Conversely, changes to a purchase order attached to a signal may
update the signal.
[0071] This integration with the Purchasing system also allows for
purchase orders or purchase order releases against blanket purchase
orders, to be created. This occurs when the signal is executed to a
specific supplier and will keep the Purchasing system synchronized
with the replenishment processes of the CFM system.
[0072] To continue taking advantage of existing ERP and MRP systems
in a facility, the receiving function in the CFM system uses the
Purchasing system or Inventory Management system. When a material
or resource is received, a receipt record will be created in the
ERP or MRP system as usual. The CFM system will recognize this
receipt record and reconcile it with the corresponding signal. This
will provide receiving information for the replenishment
signal.
Product Synchronizations
[0073] Product synchronization is a commonly used method of
describing the flow of product or work through a series of
processes as described in The Quantum Leap . . . in Speed to
Market, Third Edition, by John R. Costanza, 1996.
[0074] The contents of Mr. Costanza's book are incorporated herein
by reference. The term "value stream map" is also commonly used to
describe these relationships as defined in Lean Thinking--Banish
Waste and Create Wealth in Your Corporation by James P. Womack and
Daniel T. Jones, 1996. The contents of that book are incorporated
herein by reference. This functionality is provided by the Facility
Optimizer in the CFM system.
[0075] Product synchronizations can be used in many situations. In
a manufacturing facility, the product synchronization describes the
movement of product through the different processes required to
transform the raw material into a final product. An example of a
manufacturing product synchronization would be to model the
assembly of a toy wagon.
[0076] Different processes are used to build the component parts
such as frame, wheels, handle, body and so on. Then, as the wagon
moves down an assembly line, the manufactured and purchased
components are added to produce a final product that matches the
specification. Scrap and rework may occur at various processes and
optional flows are possible depending on the features and specific
product configuration required.
[0077] In an office environment, the product synchronization can
represent the flow of a document (paper or electronic) as
information is added or analyzed at the different processes
required. An example of an office product synchronization would be
completing a loan application. In this case, different information
is added at each step of the process such as name, address,
employment verification, credit history, reference checks and so
on. At various points, an analysis process may take place such as
calculating a credit rating. Rework may occur at various stages as
potential problems are identified and resolved.
[0078] The CFM product synchronization feature uses defined graphic
elements to illustrate the various types of flow between processes.

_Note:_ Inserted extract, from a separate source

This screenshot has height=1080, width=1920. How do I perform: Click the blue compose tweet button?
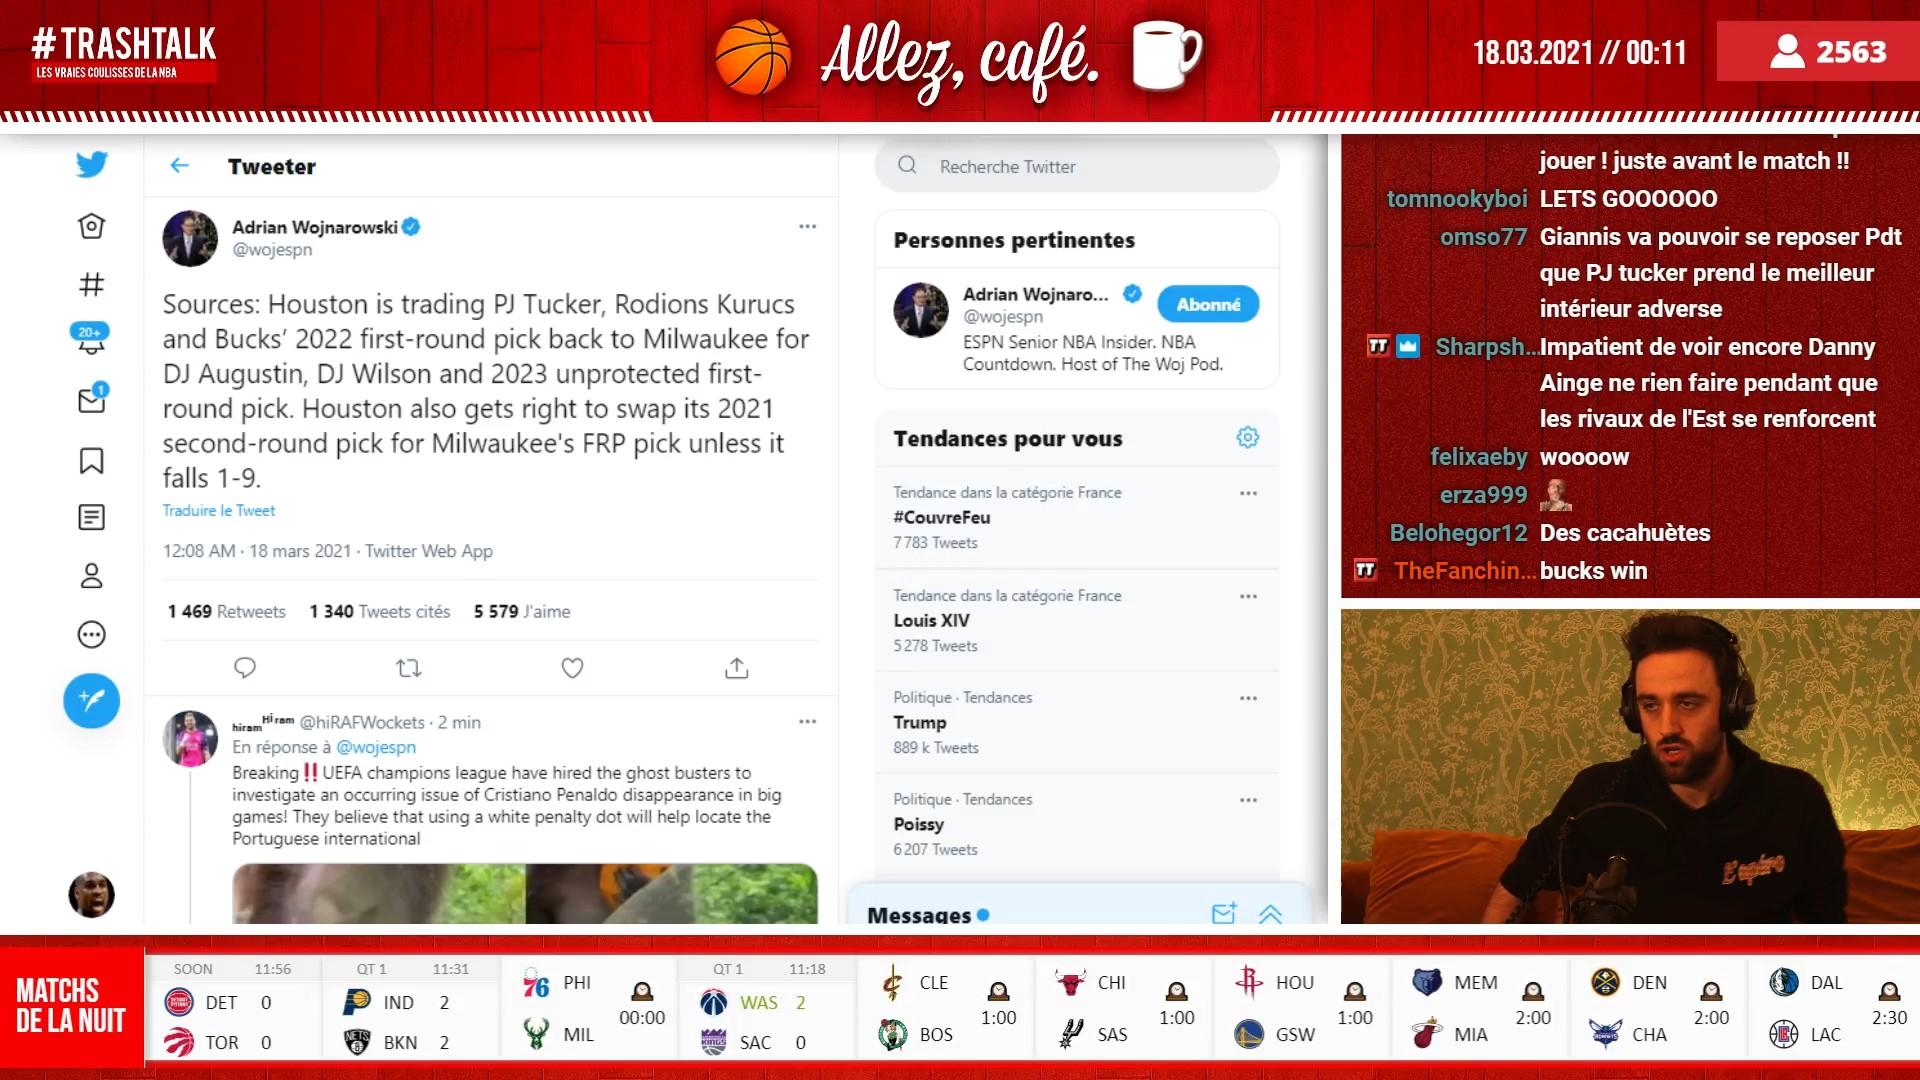91,700
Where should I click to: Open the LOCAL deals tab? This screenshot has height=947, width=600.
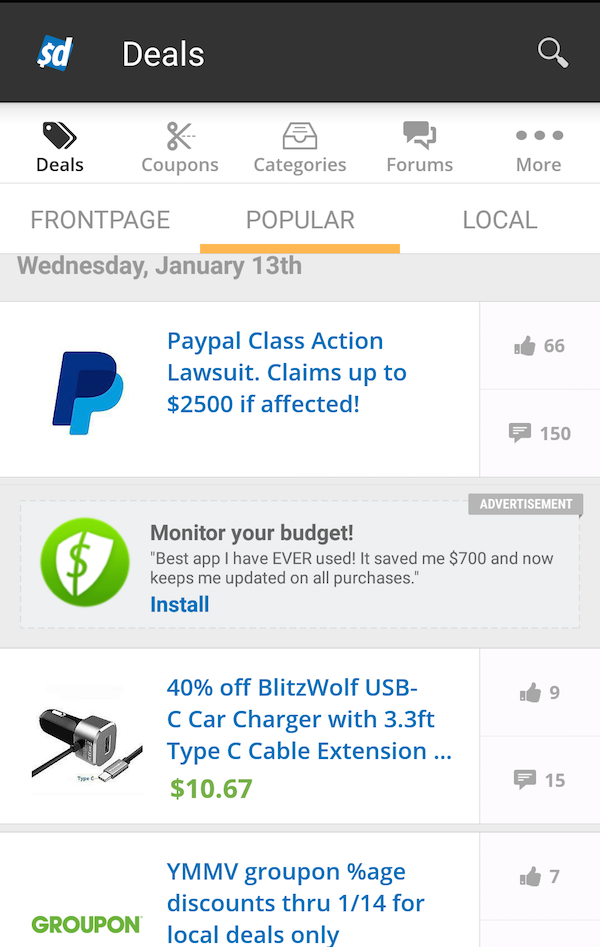(x=500, y=220)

These elements are shown in FIG. 10. These graphic conventions
allow users to quickly understand the fundamental flow of complex
processes.
[0079] The elements are as follows (product refers to any kind of
product of work):
4 Process A process is a set of operations done to produce a
product. To create resource sizes, times for each resource are
often stored with this process. Standard A flow connecting two
processes where all of the products of Flow the first process flow
in to the second process. Optional Similar to a standard flow
except that only a percentage of the Flow products flow to the
second process. A process that has an optional flow will usually
connect with more than one process. Rework When products must be
fixed or reworked, this is indicated by Flow a rework flow. A
percentage of the products produced in the process that are
reworked is also specified. Scrap The amount of product that is
scrapped and does not continue on to any additional processes.
Scrap is specified as a percentage also. Feeder A flow that merges
a process with the main flow of work. In a manufacturing
environment, this could be a set of wheels produced in a feeder
process that are then joined with the main production line. A
feeder can also have a percentage attached.

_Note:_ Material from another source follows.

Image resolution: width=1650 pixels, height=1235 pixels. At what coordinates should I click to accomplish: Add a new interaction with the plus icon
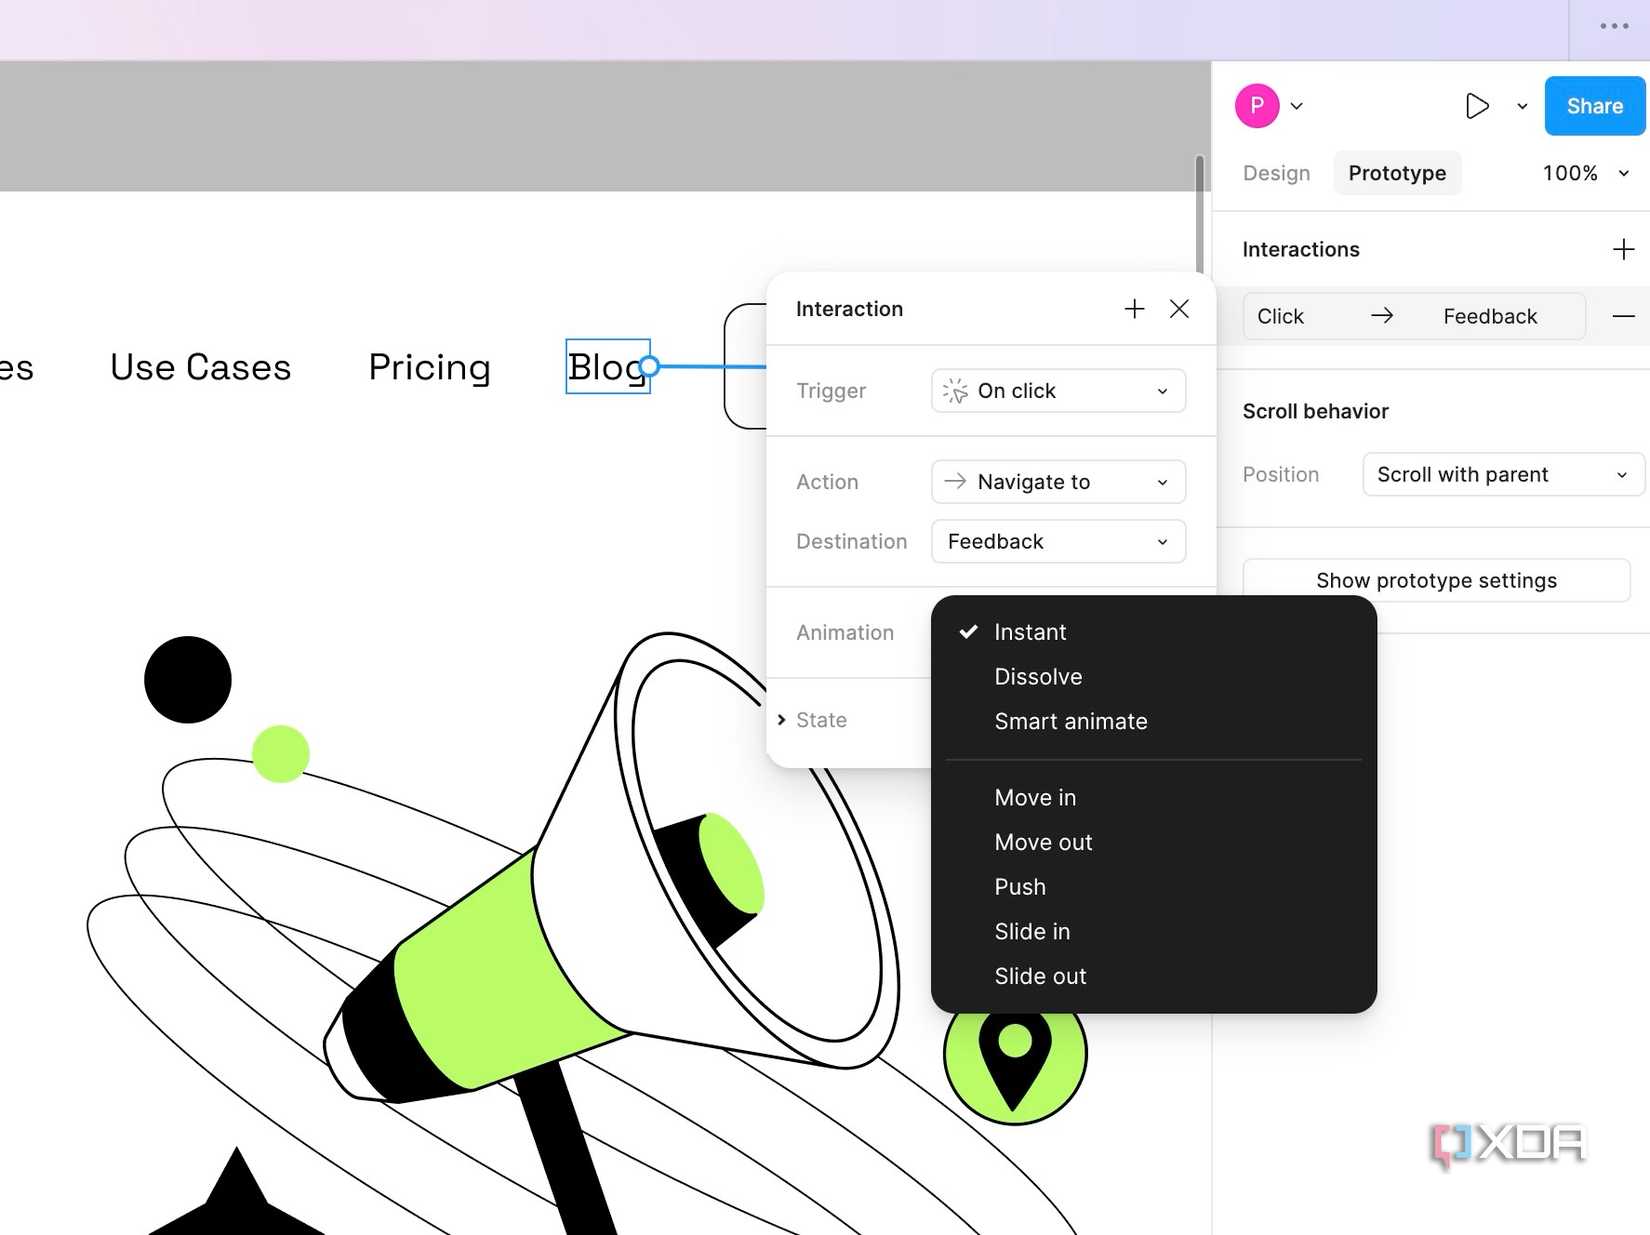click(x=1622, y=249)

[0080] A benefit that the CFM system delivers is the ability to
develop graphical product synchronizations using a computerized set
of drawing and data entry tools. As information regarding each
process is entered, the system generates graphical diagrams and
allows the user to manipulate the diagrams on the screen.
[0081] The data and relationships between processes are captured
and becomes the basis for modeling the product flow and determining
the final resource size required to meet a given demand. Graphics
tools allow the user to manipulate the diagram and produce a
meaningful representation of the product flow.
[0082] The process information and connections of flow are used to
determine the various rates at which products will flow through the
processes. The CFM system takes this data and solves the system of
equations produced from the data to get these rates. The rates can
then be used to calculate how many resources for both machine and
labor, are required to produce a given demand. See FIGS. 11 and 12
for examples of the resources sizes produced.
[0083] Once the flow ratios have been calculated, the resource
sizes can then be calculated. For a particular line design,
finished goods are assigned to product synchronizations and given
specific demands at capacity. The processes have average times for
labor and machine resources, which can be overridden for a specific
finished good. Machine and labor each have there own average times
and produce separate resource sizes. This explanation will cover
calculating for one resource, but the process can be applied to as
many resources as necessary.
[0084] Here are definitions of the variables used in this
calculation:
[0085] R--The resource size, which is a multiple of the number of
resources required to meet DC. A particular R is for a single
process and resource attached to that process.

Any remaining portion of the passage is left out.